The little pieces, the cupolas and chimneys, they twitch with each beat of noise coming through the floor.

These music-oholics. These calm-ophobics.

No one wants to admit we're addicted to music. That's just not possible. No one's addicted to music and television and radio. We just need more of it, more channels, a larger screen, more volume. We can't bear to be without it, but no, nobody's addicted.

We could turn it off anytime we wanted.

I fit a window frame into a brick wall. With a little brush, the size for fingernail polish, I glue it. The window is the size of a fingernail. The glue smells like hair spray. The smell tastes like oranges and gasoline.

The pattern of the bricks on the wall is as fine as your fingerprint.

Another window fits in place, and I brush on more glue.

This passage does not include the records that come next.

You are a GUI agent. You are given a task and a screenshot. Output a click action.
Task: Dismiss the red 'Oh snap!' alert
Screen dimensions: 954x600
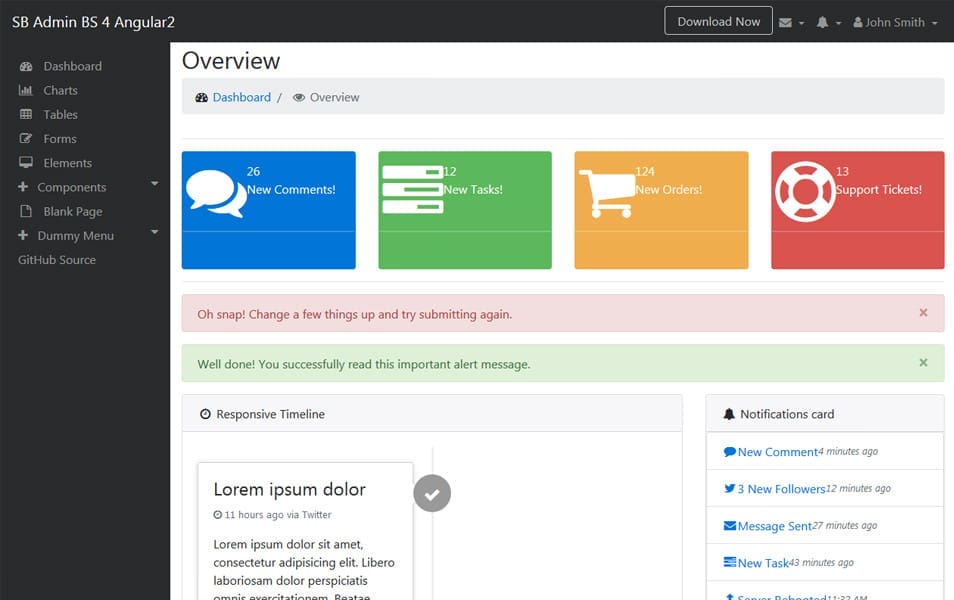[923, 312]
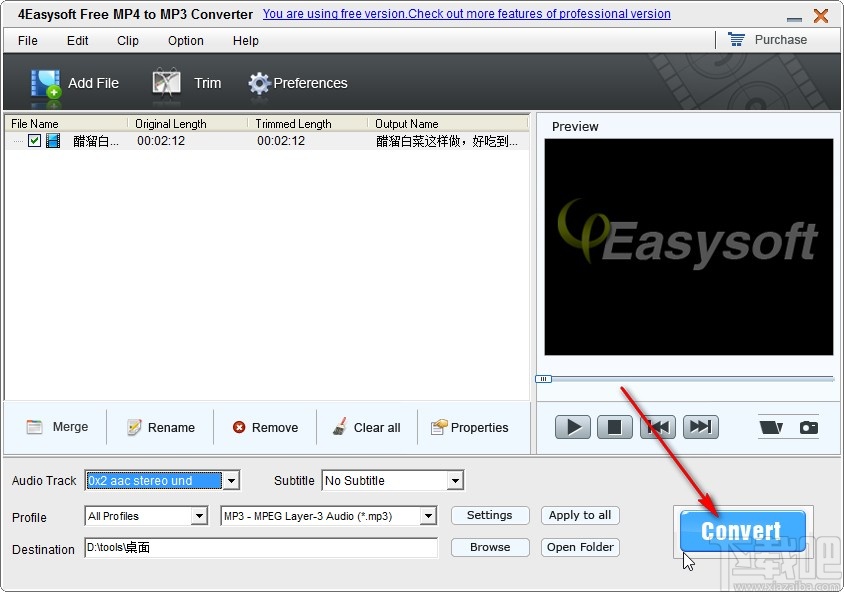Uncheck the 醋溜白菜 file checkbox
Viewport: 844px width, 592px height.
(34, 141)
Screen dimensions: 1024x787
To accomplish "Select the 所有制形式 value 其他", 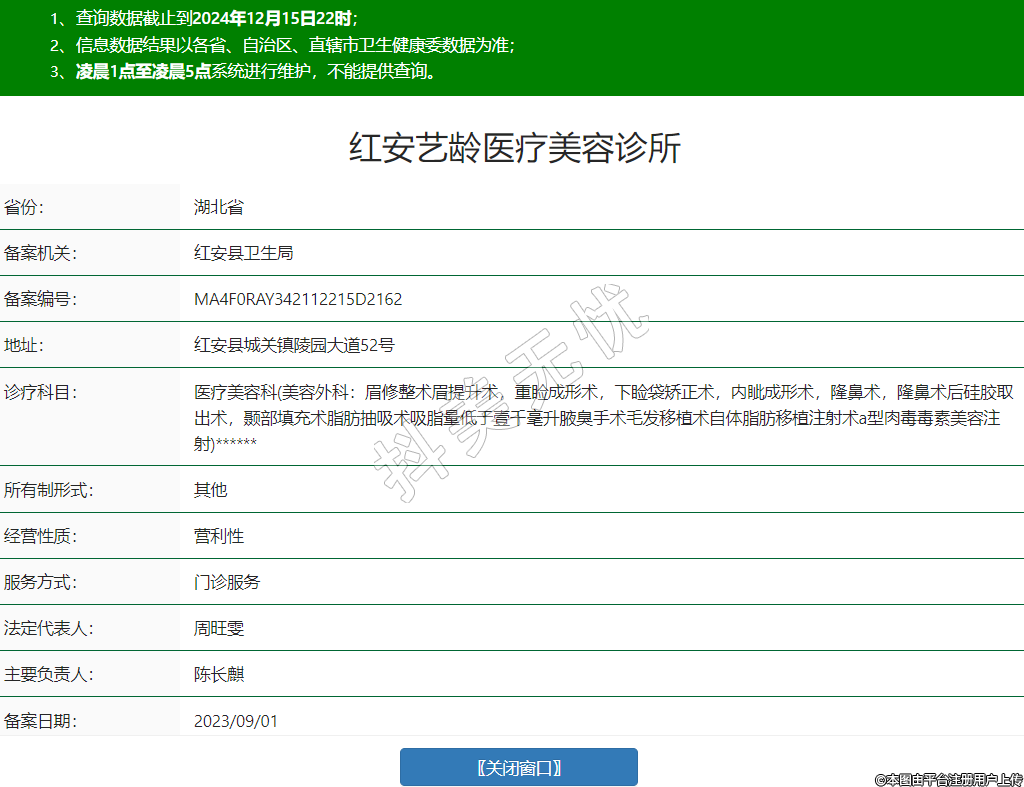I will click(x=210, y=490).
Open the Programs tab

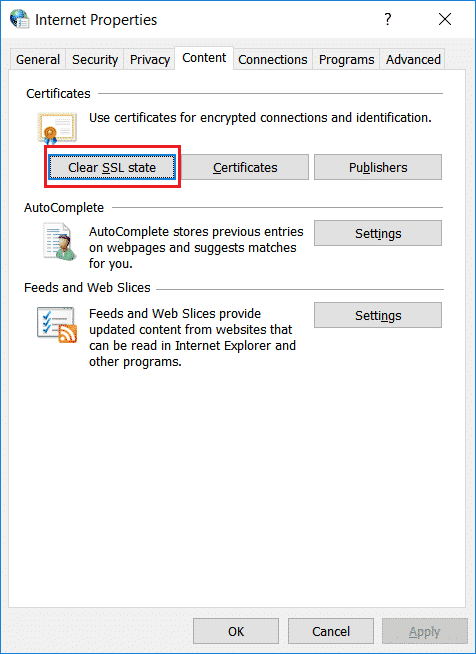pos(347,60)
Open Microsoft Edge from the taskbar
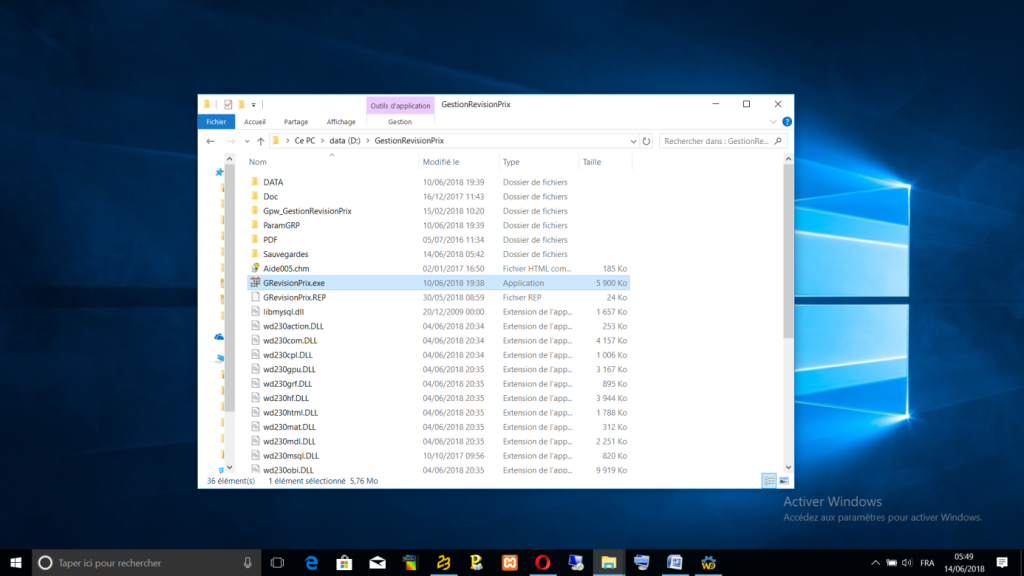Image resolution: width=1024 pixels, height=576 pixels. (x=311, y=563)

The sound shivers through the walls, through the table, through the window frame, and into my finger.

These distraction-oholics. These focus-ophobics.

Old George Orwell got it backward.

Big Brother isn't watching. He's singing and dancing. He's pulling rabbits out of a hat. Big Brother's busy holding your attention every moment you're awake. He's making sure you're always distracted. He's making sure you're fully absorbed.

He's making sure your imagination withers. Until it's as useful as your appendix. He's making sure your attention is always filled.

And this being fed, it's worse than being watched. With the world always filling you, no one has to worry about what's in your mind. With everyone's imagination atrophied, no one will ever be a threat to the world.

I finger open a button on my white shirt and stuff my tie inside. With my chin tucked down tight against the knot of my tie, I tweezer a tiny pane of glass into each window. Using a razor blade, I cut plastic curtains smaller than a postage stamp, blue curtains for the upstairs, yellow for the downstairs. Some curtains left open, some drawn shut, I glue them down.